Fluctuations in the CI were associated with the nutritional status and reproduction of mollusks (Searcy-Bernal 1984). Le Moullac et al. (2012) reported that the CI was an effective indicator of reproductive events in pearl oysters. The CI and MY in Bivalvia show seasonal variations, which was strongly related to water temperature, food availability and reproductive cycle (Fernandez-Reiriz et al. 1996). Okumus & Stirling (1998) found that the CI and MY in bivalves are affected by various external and internal factors such as water temperature and salinity, food availability and the gametogenic cycle of the animals. The main purpose of determining the CI and MY in this study was to compare seasonal differences in reproductive activity in relation to different gonad stages identified in histological examinations. The maximum CI (12.31) recorded in May started to decrease in July, with the spawning peak in August and September, which was determined as 8.23 ± 1.85 in September. Similarly, MY started to decrease with spawning. A decrease in CI and MY values during the peak of the spawning season is expected due to the release of gametes. The CI values were low due to partial fertilization in the period from October to February. In the study conducted in Tunisia, the lowest CI values for P. radiata were recorded in August–September and December (Lassoued et al. 2018). Le Moullac et al. (2012) associated changes in the CI with weight loss caused by gamete oscillations, demonstrating a certain degree of consistency in histological analysis of the population.

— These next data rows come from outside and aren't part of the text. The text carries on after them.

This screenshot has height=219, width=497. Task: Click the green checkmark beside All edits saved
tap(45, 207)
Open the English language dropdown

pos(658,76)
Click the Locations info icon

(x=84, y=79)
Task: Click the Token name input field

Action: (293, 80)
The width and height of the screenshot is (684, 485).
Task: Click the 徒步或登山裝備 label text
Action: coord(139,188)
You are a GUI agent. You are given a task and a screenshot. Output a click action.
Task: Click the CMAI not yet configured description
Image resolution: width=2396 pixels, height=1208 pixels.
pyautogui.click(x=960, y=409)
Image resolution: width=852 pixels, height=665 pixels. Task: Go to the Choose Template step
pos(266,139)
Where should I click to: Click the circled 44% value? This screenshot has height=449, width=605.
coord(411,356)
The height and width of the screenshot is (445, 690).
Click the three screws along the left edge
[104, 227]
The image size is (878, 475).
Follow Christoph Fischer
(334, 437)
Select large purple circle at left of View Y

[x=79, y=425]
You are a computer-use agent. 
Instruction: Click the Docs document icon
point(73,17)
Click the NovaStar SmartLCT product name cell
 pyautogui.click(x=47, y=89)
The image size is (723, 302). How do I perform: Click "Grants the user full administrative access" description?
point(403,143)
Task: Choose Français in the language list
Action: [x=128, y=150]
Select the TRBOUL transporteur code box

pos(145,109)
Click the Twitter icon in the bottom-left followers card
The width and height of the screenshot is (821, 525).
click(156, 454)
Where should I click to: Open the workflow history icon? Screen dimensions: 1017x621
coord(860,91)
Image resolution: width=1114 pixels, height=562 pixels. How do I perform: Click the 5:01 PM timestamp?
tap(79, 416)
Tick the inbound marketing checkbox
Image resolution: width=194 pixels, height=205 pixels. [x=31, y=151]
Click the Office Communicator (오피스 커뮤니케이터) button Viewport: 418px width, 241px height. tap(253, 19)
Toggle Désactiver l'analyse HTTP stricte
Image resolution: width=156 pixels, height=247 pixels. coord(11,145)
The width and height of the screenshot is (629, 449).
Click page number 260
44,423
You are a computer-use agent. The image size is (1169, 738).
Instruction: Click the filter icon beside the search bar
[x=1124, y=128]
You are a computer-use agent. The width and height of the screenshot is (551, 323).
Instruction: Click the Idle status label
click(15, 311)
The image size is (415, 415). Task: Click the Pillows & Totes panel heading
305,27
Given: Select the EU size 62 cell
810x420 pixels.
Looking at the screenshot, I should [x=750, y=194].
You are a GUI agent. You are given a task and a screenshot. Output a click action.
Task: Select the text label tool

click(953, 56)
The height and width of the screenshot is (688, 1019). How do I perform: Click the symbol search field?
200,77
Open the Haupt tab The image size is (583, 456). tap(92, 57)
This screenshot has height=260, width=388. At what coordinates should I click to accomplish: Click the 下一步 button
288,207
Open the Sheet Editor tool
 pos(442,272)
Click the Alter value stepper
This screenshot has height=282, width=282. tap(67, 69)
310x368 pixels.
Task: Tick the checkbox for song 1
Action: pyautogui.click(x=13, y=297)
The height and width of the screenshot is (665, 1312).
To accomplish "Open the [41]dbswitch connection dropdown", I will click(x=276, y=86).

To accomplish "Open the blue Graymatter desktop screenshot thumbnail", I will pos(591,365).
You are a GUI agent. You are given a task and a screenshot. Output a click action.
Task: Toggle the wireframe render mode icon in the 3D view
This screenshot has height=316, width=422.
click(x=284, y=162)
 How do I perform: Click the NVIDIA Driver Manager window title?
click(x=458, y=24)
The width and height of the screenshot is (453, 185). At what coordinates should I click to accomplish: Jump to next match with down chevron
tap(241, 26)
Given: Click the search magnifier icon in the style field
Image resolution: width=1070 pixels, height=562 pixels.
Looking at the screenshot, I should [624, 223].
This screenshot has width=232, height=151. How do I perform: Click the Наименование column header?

It was the first study to determine the reproduction characteristics of the rayed pearl oyster P. imbricata radiata in Izmir Bay, Turkey. As a result of histological examinations, it was concluded that July, August and September were the months when reproduction was most intense and a single peak period was determined in the study area. The reproductive activity was observed throughout the year except for March and April. It was revealed that the condition index and meat yield values decreased in the months when the reproductive activity increased. The reproduction and condition index were correlated with water temperature, salinity and chlorophyll a values. These results were the first for the region and will serve as a reference for further studies.